Task objective: Without the pictures, set down the records below word for word.

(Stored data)
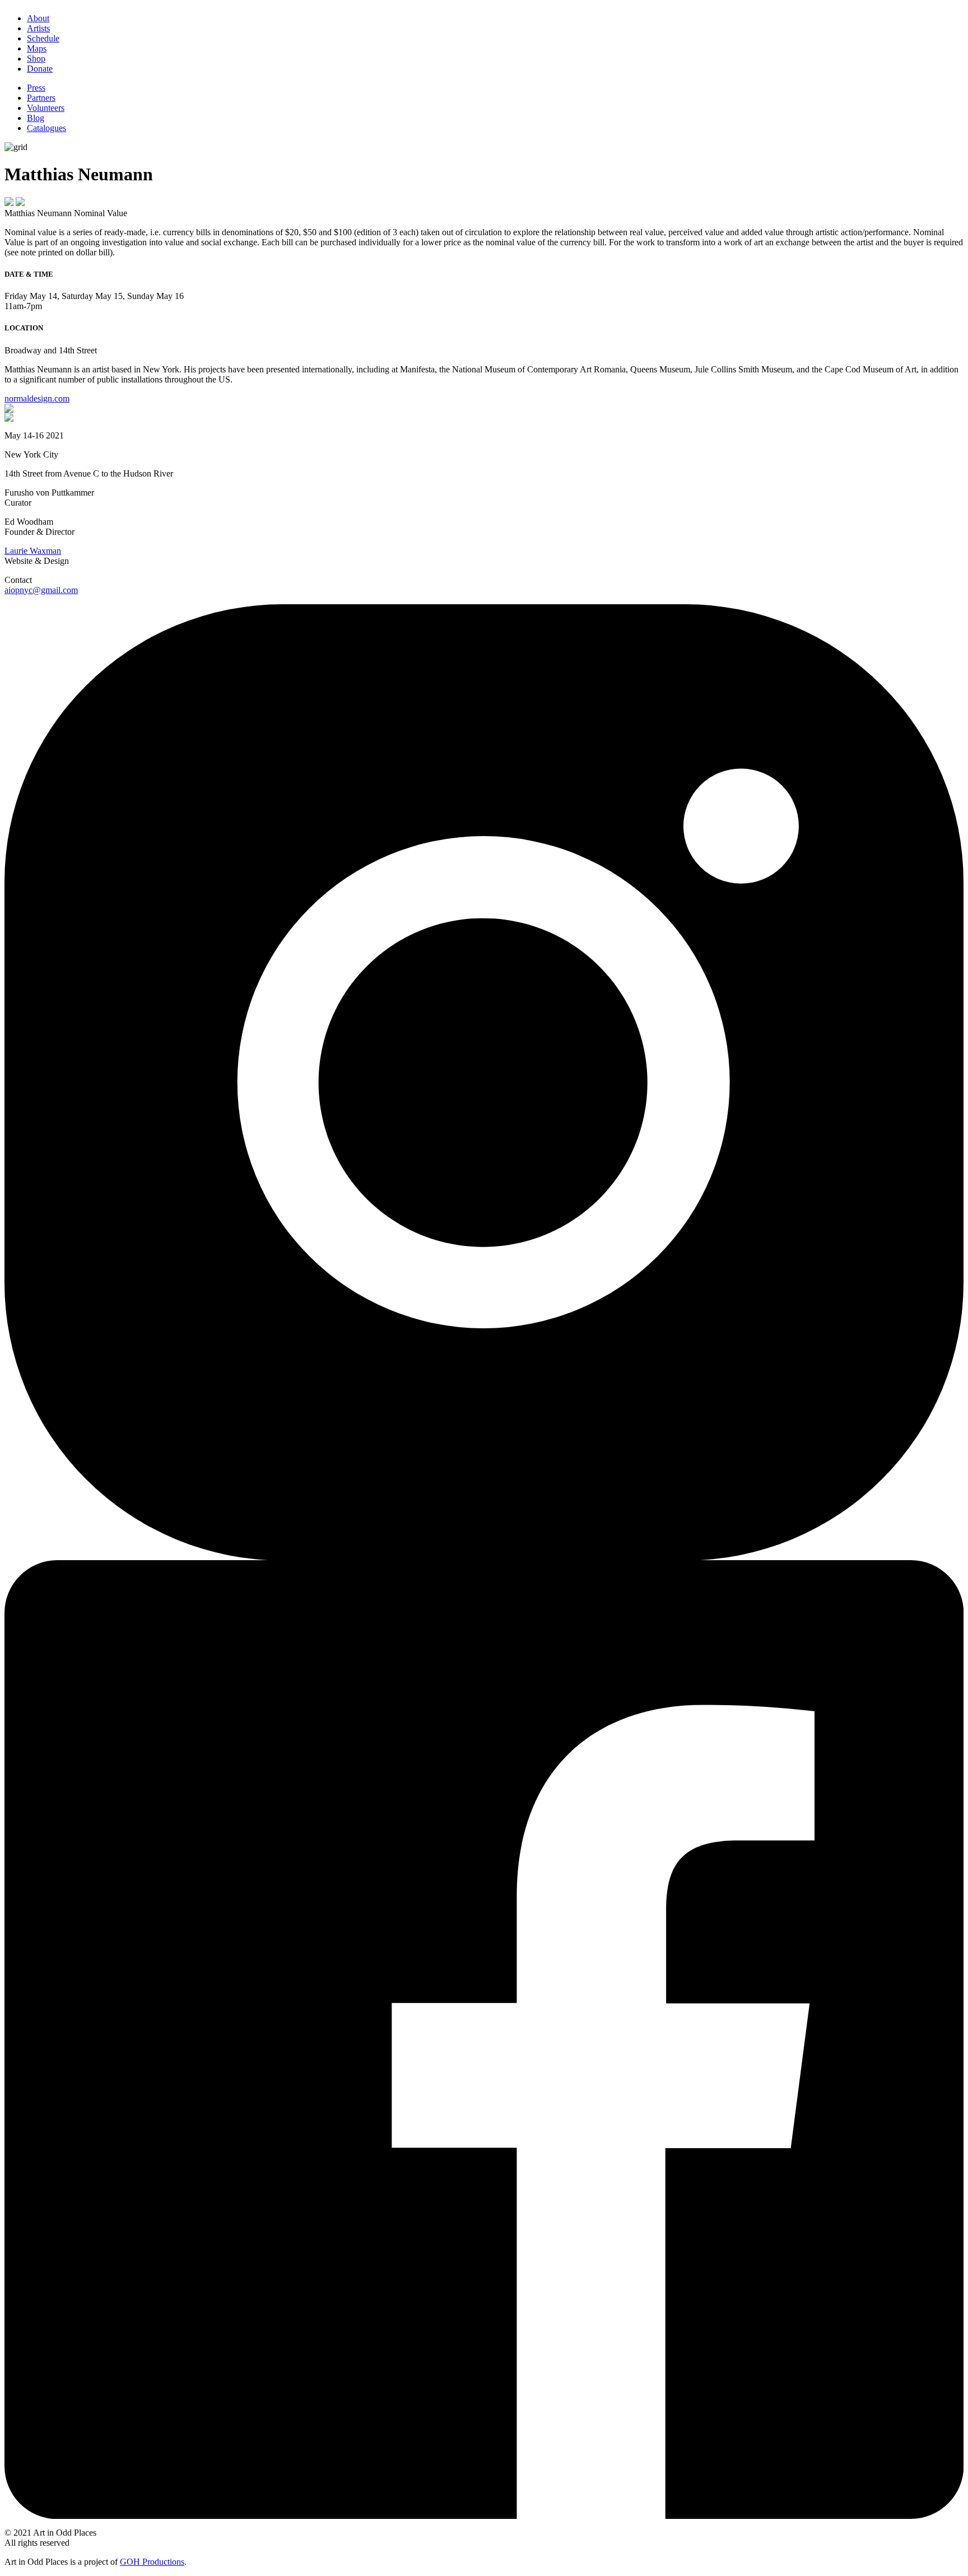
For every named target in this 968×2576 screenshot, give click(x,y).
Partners (41, 97)
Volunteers (45, 108)
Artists (38, 28)
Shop (36, 58)
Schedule (43, 38)
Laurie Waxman (32, 551)
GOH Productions (152, 2561)
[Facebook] (484, 2516)
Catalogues (46, 128)
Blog (35, 118)
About (38, 18)
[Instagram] (484, 1557)
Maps (36, 48)
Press (36, 87)
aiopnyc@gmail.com (41, 590)
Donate (40, 68)
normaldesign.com (36, 398)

Result for this task:
For every named target in this 968×2576 screenshot, give click(x,y).
Partners (41, 97)
Volunteers (45, 108)
Artists (38, 28)
Shop (36, 58)
Schedule (43, 38)
Laurie Waxman (32, 551)
GOH Productions (152, 2561)
[Facebook] (484, 2516)
Catalogues (46, 128)
Blog (35, 118)
About (38, 18)
[Instagram] (484, 1557)
Maps (36, 48)
Press (36, 87)
aiopnyc@gmail.com (41, 590)
Donate (40, 68)
normaldesign.com (36, 398)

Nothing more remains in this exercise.